For well over a decade we’ve been pursuing decent wage increases with the federal government and through the Commission via various campaigns, so there was a sense of justice at last for care workers.

Tim Jacobson
Health Services Union (HSU) National Assistant Secretary

Tim Jacobson  -  Health Services Union (HSU) National Assistant Secretary

“For many workers in the sector, the situation has become extremely precarious. Over the last two years it has become even more acute as we’ve seen significant staff shortages right across Australia in terms of rostering hours, and the availability of workers,” he said.
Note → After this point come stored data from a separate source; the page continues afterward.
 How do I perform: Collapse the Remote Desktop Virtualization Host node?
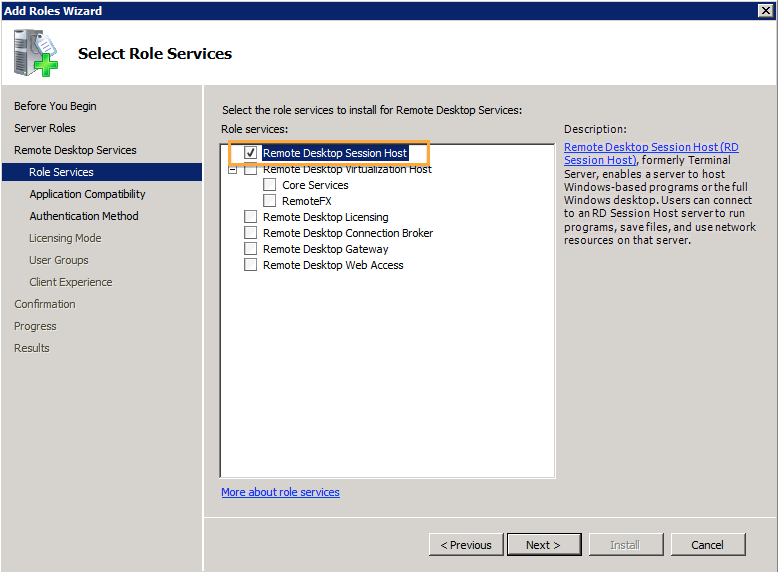tap(232, 170)
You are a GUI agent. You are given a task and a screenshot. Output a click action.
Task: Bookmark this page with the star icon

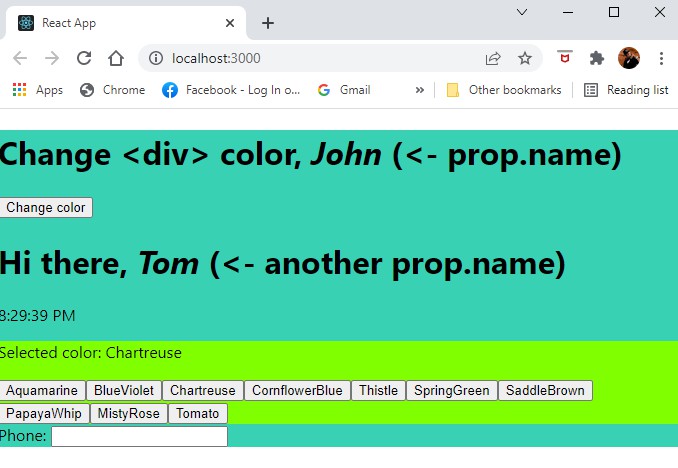pyautogui.click(x=525, y=58)
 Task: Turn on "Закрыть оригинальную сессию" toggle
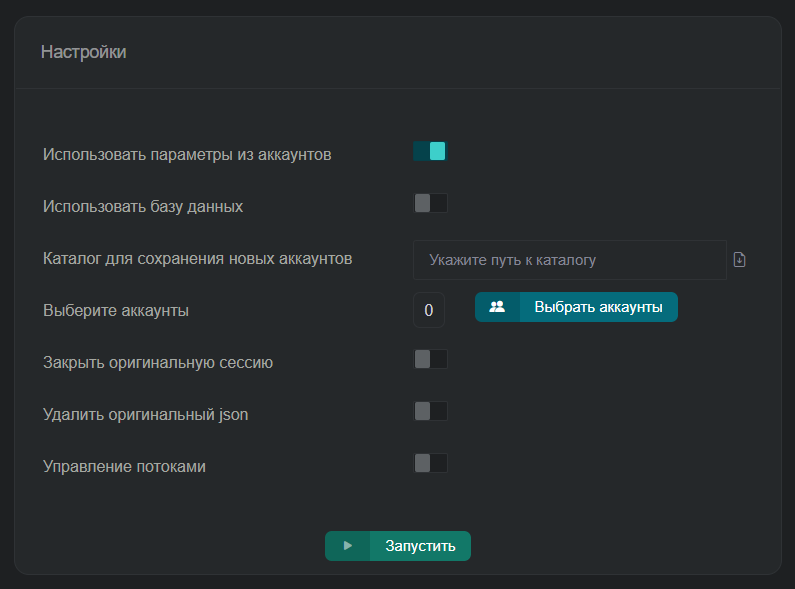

“Whilst this decision deals with wages it’s not the end of the story. When it comes to aged care, we still need to put significant amounts of resources into ensuring that we’ve got decent staffing levels.”

“The aged care Royal Commission sent a very severe message to employers, to the government [and] to the community about what needed to be done. Wages was one part of it, as is dealing with staffing numbers to ensure that people get the best quality care that they should. That is the unfinished business from our perspective as well,” Jacobson said.

For us, there’s no doubt that 15 per cent for direct care workers is a really good outcome and a good base to build from as the FWC kept the door open for it being higher.

Carolyn Smith
United Workers Union (UWU) Aged Care Director

Carolyn Smith  -  United Workers Union (UWU) Aged Care Director

“That’s a significant amount of money in aged care workers pockets around Australia.”

“Obviously, we think 15 per cent isn’t enough. Also, the fact that support staff – so food, food cleaning, administration and lifestyle workers – haven’t had a decision [on a pay increase] is pretty disappointing,” Smith said.

“Any increase should apply to every worker in aged care. Everyone who works in aged care is doing an incredibly important job.”

We also want to make sure that whatever is paid, is paid upfront in one go, not phased in over several years. The workforce crisis in aged care is right now. People are leaving in numbers we’ve never seen before,” she said.

“We’re not really seeing this as a pay rise, we’re seeing this as a pay correction and recognition of just how far backward wages for aged care workers and workers in those other feminised care sector jobs have gone.”